The Ara Maxima in the Forum Boarium honored Hercules for this killing. The Potitii and Pinarii, two ancient families, claimed hereditary priesthood of the altar stretching back to the deed itself.
The She-Wolf's Cave
On the southwestern slope, facing the Circus Maximus, lay the Lupercal. Here the she-wolf found Romulus and Remus, abandoned on the bank of the flooded Tiber, and nursed them. Dionysius of Halicarnassus describes the grotto adorned with a bronze group of the wolf and twins.
Each February 15, the Lupercalia began at this cave. The Luperci, young men stripped nearly naked and smeared with goat blood, ran a circuit around the Palatine striking bystanders with goatskin thongs. Women held out their hands to the blows. The touch, they believed, would make them fertile.
The Furrow of Romulus
When Romulus and Remus grew to manhood and overthrew their great-uncle Amulius, they decided to build a city near the spot where they had been saved. Romulus chose the Palatine. Remus chose the Aventine. They agreed to let augury decide.
Each took his position and watched the sky. Remus saw six vultures first. Then Romulus saw twelve. Both claimed victory: Remus by priority, Romulus by number. Ennius preserved the scene in his Annales: Romulus watching the sky with fierce devotion. The quarrel turned violent and Remus was killed. Dionysius records that Romulus's follower Celer struck the blow; Livy places the killing later, at the wall itself.
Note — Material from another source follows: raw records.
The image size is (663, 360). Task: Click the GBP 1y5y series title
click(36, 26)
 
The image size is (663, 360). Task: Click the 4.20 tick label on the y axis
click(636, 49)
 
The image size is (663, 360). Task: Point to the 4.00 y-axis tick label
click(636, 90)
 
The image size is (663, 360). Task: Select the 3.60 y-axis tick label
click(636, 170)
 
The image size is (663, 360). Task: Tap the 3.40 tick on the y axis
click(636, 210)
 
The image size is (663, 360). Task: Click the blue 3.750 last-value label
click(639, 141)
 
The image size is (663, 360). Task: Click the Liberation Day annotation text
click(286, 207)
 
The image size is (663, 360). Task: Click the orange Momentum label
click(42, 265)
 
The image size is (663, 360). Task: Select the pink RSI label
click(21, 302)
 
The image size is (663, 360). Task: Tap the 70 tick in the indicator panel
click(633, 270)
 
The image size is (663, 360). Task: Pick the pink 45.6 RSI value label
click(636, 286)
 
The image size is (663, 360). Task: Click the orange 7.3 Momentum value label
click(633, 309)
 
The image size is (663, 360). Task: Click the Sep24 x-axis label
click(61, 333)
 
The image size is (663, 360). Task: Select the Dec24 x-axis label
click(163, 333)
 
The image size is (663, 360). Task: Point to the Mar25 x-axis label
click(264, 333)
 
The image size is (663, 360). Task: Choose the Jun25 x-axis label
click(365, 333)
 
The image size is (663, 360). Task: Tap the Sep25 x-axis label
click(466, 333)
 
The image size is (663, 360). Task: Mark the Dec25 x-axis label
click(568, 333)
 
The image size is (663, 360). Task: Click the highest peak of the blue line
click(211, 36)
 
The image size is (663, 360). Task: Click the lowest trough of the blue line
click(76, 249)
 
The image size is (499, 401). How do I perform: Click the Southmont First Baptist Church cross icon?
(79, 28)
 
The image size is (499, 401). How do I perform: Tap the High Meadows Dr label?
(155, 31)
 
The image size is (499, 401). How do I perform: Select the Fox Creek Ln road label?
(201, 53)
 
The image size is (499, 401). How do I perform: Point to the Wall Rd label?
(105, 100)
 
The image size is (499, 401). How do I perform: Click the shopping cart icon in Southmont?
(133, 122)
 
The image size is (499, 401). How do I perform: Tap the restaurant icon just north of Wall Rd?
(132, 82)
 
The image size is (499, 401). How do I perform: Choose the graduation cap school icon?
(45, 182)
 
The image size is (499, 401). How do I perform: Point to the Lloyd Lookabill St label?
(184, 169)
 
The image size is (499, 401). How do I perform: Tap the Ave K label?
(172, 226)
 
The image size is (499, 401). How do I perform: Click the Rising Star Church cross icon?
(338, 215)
Romulus traced the pomerium, the sacred boundary of his new city, around the Palatine with a bronze plow drawn by a white bull and cow. Where gates would stand, he lifted the plow to leave gaps in the furrow. The boundary was sacrosanct. Crossing it under arms meant death. April 21 became Rome's birthday.
The Hut of Romulus
Romans preserved the Casa Romuli, the Hut of Romulus, on the Palatine's slope for centuries. Dionysius reports that it was built of sticks and thatched with straw. When it burned, as thatched huts do, they rebuilt it to its original form. Vitruvius cited it as evidence of how the first Romans built. The emperors' marble palaces rose around it, and still the hut stood.